• Instructions for the task: Below are entries; copy exactly the lines from the one with "You are a computer-use agent. 600x892 pixels." through the one with "Instruction: Like the", both included, and leave out the rest.

• Given data:

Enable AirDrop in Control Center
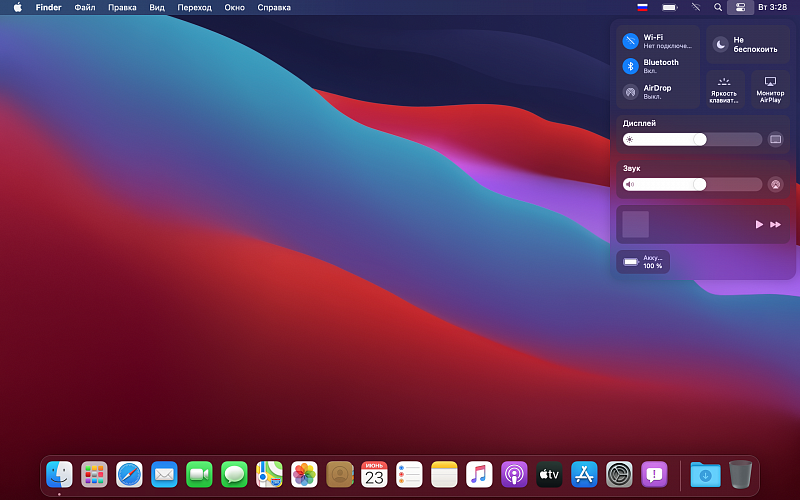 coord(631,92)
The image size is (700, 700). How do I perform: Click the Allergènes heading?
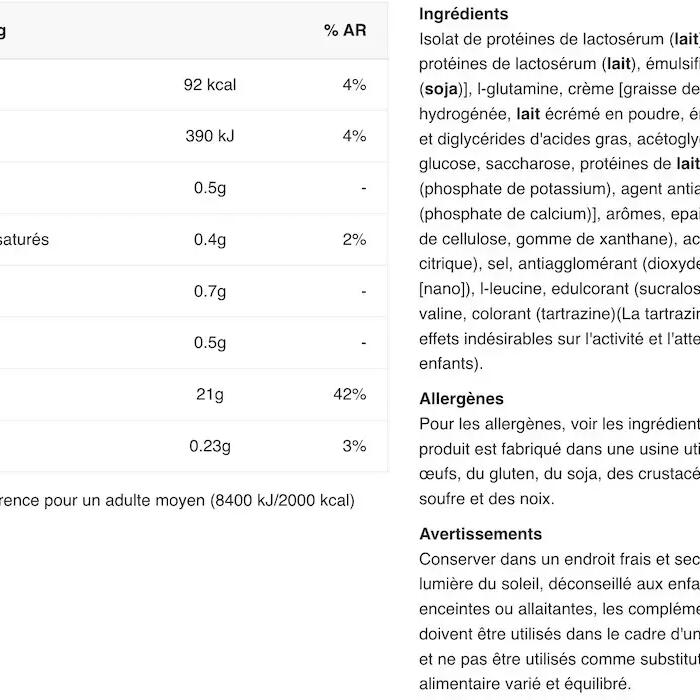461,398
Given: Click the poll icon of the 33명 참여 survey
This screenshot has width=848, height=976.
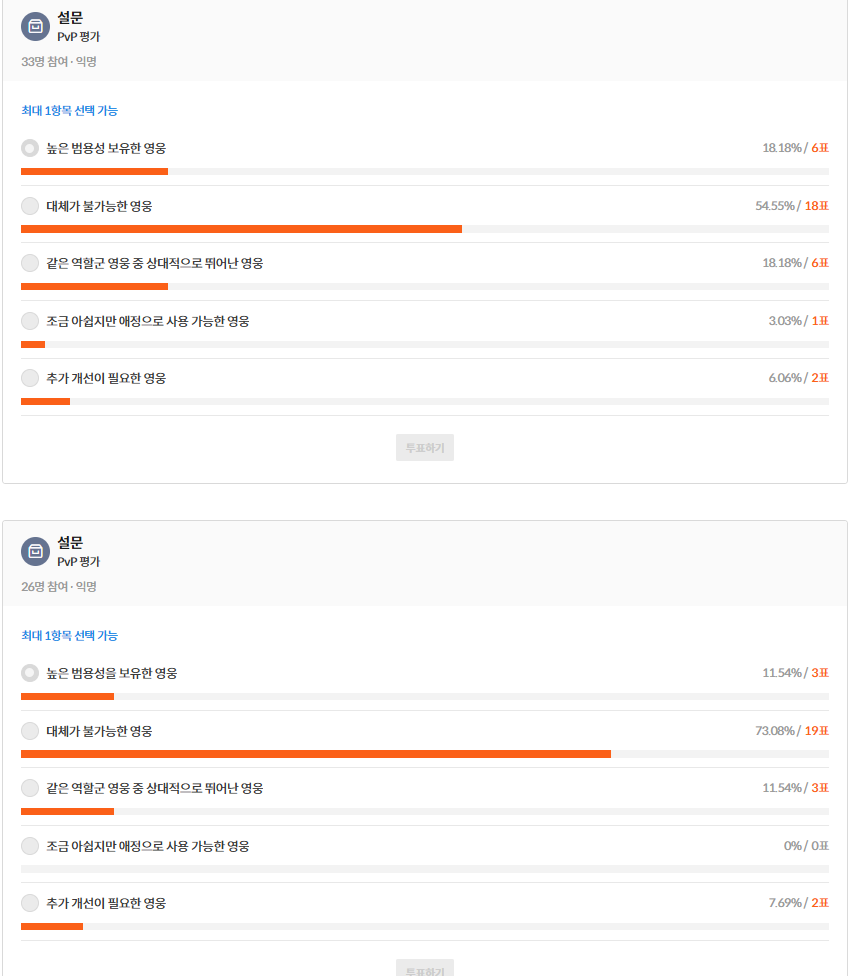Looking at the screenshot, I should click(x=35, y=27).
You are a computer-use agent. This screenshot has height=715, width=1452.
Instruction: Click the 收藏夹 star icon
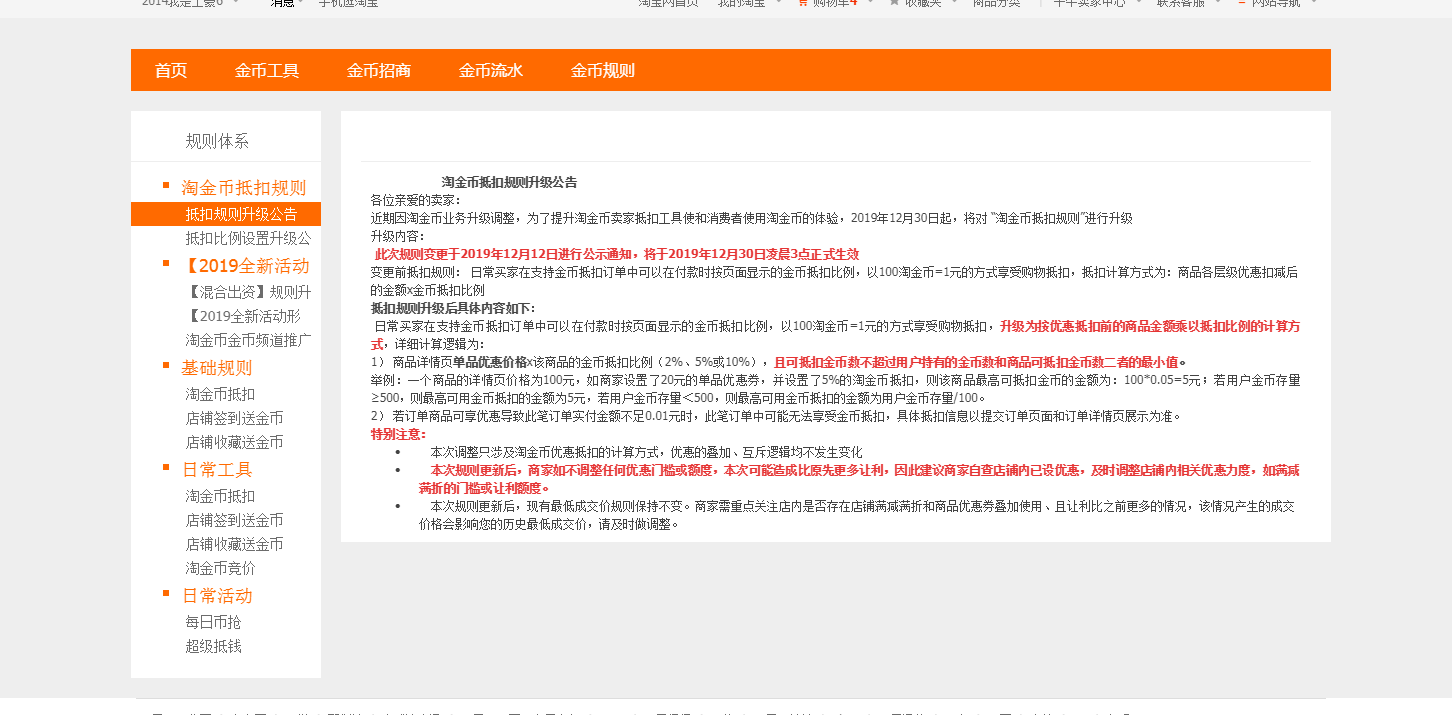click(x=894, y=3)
--
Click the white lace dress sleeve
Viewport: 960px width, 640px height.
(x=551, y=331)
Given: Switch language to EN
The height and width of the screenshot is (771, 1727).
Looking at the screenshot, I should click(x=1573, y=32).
* * *
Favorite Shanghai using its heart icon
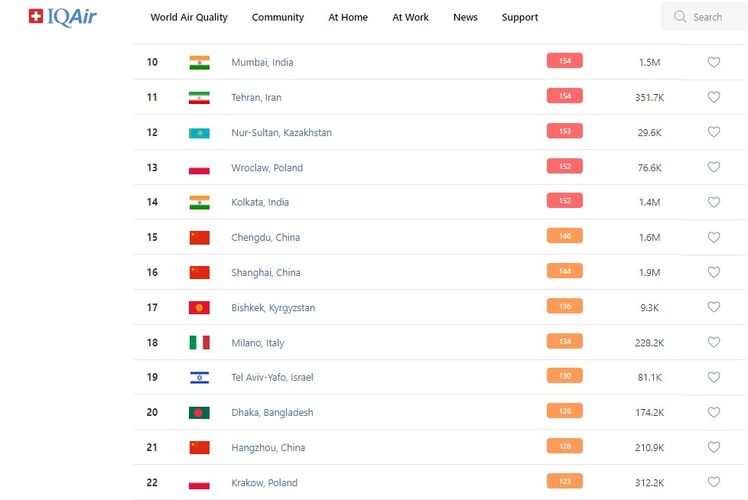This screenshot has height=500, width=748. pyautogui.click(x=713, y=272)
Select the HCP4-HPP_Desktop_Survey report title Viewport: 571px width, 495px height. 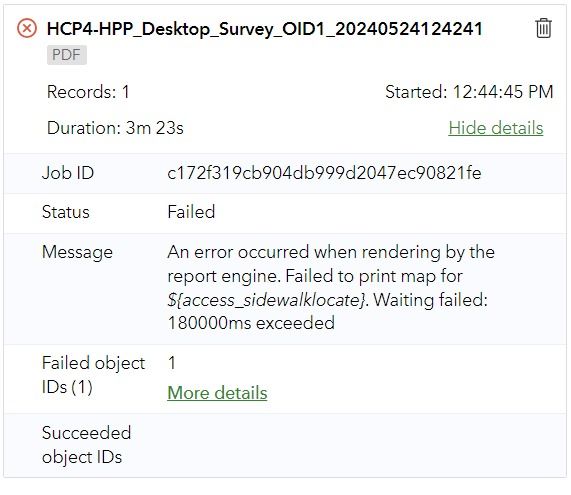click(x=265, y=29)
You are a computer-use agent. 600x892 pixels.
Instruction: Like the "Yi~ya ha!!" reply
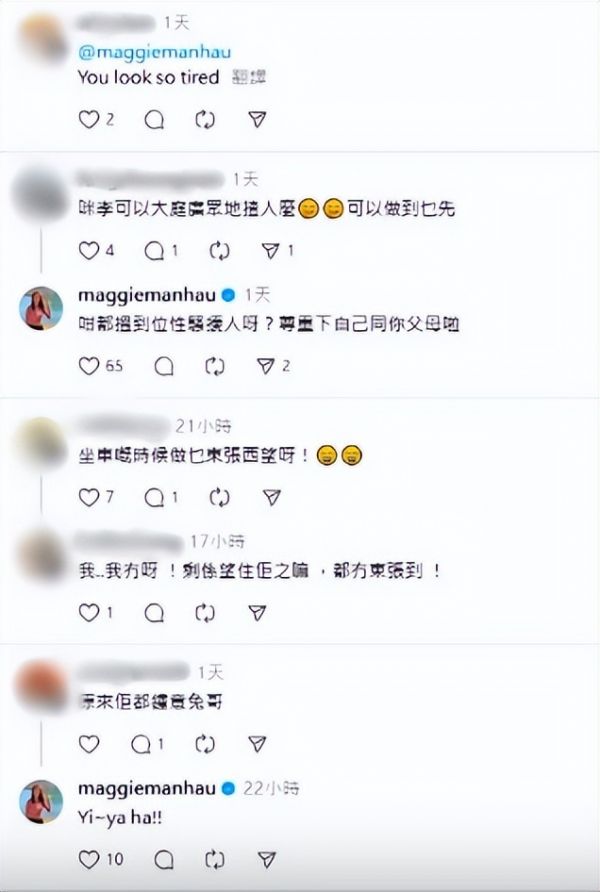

• Answer section:
You are a computer-use agent. 600x892 pixels.
Instruction: Like the "Yi~ya ha!!" reply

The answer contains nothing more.